--- START OF DATASET ---
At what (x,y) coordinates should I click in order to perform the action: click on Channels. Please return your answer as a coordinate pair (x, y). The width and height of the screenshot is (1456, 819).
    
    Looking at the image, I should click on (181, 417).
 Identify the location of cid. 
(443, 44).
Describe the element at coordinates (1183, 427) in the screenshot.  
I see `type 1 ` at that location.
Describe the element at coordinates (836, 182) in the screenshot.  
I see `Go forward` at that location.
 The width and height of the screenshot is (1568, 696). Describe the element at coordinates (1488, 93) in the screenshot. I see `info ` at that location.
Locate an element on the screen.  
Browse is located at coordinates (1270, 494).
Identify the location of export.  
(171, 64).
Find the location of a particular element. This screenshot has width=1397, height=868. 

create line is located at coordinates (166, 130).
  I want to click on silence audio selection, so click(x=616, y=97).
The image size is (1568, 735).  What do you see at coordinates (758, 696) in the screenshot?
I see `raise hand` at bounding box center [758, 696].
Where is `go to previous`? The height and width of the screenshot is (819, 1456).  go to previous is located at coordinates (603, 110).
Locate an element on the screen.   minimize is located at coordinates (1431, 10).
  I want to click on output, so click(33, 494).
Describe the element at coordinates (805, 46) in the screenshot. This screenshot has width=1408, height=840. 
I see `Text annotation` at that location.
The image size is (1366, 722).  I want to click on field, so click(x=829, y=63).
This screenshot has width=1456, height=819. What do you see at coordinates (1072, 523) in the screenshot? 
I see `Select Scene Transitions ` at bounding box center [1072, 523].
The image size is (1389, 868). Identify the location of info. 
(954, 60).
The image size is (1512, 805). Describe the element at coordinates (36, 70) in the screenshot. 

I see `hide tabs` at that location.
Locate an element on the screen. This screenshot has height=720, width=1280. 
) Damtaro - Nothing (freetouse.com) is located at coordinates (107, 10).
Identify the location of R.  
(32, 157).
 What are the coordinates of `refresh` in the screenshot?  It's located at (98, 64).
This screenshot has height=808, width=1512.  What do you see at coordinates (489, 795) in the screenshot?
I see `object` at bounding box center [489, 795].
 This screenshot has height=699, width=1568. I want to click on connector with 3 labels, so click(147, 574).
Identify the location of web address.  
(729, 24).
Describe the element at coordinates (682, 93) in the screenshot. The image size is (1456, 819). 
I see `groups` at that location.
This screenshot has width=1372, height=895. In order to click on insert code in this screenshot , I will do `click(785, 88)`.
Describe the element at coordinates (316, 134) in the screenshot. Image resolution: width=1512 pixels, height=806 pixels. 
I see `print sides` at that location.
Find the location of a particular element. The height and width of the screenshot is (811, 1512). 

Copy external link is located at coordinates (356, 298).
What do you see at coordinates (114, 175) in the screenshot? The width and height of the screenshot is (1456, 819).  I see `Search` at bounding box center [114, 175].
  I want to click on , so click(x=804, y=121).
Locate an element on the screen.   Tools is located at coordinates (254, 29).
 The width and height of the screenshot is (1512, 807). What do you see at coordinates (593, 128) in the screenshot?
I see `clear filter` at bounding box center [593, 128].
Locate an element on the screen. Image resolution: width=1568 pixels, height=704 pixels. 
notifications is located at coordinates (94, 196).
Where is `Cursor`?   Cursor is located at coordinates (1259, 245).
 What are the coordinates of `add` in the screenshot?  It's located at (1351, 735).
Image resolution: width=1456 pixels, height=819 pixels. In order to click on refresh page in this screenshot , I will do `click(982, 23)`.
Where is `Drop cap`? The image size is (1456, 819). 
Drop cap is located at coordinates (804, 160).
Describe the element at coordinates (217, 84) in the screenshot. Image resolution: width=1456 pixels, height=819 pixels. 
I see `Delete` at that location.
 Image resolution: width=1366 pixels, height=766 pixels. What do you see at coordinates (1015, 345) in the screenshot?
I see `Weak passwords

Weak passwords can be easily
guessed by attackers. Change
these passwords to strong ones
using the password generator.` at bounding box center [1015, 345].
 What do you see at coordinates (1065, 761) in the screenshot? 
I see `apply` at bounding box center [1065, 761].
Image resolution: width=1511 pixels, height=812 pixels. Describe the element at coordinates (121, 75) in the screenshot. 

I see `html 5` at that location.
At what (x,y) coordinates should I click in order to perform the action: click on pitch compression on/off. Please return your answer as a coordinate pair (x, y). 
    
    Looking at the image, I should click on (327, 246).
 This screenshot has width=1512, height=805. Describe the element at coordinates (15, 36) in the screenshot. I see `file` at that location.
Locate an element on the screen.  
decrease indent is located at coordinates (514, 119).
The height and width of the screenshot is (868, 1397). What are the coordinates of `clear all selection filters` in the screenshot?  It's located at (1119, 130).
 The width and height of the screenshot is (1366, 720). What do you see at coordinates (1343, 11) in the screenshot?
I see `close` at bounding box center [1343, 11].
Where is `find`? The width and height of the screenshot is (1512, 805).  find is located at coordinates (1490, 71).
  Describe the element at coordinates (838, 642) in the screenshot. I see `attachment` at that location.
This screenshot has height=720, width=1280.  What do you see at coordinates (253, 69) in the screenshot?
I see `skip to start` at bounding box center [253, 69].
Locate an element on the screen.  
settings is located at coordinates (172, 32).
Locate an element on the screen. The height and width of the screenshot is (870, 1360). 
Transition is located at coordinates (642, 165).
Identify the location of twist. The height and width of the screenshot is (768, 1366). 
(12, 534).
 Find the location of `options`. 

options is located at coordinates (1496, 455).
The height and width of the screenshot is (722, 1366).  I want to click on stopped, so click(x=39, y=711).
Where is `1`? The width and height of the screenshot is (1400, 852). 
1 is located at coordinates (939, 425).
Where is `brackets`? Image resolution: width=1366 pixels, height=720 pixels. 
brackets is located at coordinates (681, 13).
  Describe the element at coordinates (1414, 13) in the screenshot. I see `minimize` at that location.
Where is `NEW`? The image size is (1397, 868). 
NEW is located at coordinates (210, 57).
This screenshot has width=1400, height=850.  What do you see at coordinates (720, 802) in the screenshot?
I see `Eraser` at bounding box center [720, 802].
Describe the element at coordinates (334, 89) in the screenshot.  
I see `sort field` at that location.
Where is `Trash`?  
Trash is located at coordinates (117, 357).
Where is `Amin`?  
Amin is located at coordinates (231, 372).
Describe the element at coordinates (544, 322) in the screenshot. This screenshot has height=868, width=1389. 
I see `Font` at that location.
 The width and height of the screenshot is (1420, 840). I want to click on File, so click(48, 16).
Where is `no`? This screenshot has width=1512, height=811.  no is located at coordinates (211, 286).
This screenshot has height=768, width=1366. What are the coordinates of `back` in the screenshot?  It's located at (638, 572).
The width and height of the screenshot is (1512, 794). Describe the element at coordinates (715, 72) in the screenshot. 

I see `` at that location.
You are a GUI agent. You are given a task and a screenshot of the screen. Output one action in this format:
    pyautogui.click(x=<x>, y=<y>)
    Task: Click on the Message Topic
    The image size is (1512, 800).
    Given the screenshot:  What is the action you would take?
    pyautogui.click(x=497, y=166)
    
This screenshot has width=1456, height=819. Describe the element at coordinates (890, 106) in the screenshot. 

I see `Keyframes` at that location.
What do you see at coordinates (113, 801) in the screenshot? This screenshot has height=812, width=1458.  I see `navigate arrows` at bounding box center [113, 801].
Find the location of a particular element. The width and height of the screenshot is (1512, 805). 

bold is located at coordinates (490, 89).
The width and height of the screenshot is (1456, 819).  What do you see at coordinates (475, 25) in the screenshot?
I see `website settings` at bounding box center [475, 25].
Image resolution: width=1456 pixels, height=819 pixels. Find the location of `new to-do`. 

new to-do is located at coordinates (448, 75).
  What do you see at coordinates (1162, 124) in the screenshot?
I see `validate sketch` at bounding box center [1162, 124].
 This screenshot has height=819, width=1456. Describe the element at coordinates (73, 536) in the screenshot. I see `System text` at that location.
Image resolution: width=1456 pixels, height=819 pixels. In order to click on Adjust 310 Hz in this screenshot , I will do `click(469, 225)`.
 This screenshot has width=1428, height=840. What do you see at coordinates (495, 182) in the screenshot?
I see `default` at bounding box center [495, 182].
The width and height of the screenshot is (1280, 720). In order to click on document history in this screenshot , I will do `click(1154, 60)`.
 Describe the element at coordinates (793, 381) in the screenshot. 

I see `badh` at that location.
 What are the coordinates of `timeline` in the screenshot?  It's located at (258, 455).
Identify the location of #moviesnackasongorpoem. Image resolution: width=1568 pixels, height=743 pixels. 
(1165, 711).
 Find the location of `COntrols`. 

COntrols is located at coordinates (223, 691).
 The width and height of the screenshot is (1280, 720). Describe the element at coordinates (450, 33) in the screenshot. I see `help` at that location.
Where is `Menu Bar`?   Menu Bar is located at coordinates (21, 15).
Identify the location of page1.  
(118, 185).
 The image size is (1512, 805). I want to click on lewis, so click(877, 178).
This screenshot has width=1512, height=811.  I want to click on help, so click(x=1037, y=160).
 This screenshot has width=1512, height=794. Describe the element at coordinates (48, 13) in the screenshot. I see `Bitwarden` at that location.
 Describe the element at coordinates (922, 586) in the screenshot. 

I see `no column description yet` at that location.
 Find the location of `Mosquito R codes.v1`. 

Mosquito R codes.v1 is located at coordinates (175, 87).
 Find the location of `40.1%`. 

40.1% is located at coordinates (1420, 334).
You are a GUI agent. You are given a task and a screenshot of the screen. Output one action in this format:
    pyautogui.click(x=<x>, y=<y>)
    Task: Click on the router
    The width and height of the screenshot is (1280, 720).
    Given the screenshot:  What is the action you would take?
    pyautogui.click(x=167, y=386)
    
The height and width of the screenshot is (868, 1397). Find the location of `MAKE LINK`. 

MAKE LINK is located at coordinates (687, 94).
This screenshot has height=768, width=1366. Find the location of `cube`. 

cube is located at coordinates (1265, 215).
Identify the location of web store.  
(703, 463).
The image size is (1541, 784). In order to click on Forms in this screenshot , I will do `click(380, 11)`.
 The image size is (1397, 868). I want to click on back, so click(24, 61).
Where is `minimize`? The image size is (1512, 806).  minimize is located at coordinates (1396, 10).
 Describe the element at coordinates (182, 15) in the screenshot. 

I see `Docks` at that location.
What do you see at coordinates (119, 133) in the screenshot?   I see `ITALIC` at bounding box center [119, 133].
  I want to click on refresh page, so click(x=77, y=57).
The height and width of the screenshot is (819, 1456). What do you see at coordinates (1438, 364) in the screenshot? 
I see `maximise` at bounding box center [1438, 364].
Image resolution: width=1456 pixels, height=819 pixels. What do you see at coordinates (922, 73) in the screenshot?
--- END OF DATASET ---
**TASK TO COMPLETE**:
Copy out, unchanged, the items from the line containing "69) in the screenshot?" through the line containing "The height and width of the screenshot is (722, 1366).", including both of those lines.

**ANSWER TO THIS EXERCISE**:
This screenshot has height=720, width=1280.  What do you see at coordinates (253, 69) in the screenshot?
I see `skip to start` at bounding box center [253, 69].
Locate an element on the screen.  
settings is located at coordinates (172, 32).
Locate an element on the screen. The height and width of the screenshot is (870, 1360). 
Transition is located at coordinates (642, 165).
Identify the location of twist. The height and width of the screenshot is (768, 1366). 
(12, 534).
 Find the location of `options`. 

options is located at coordinates (1496, 455).
The height and width of the screenshot is (722, 1366).  I want to click on stopped, so click(x=39, y=711).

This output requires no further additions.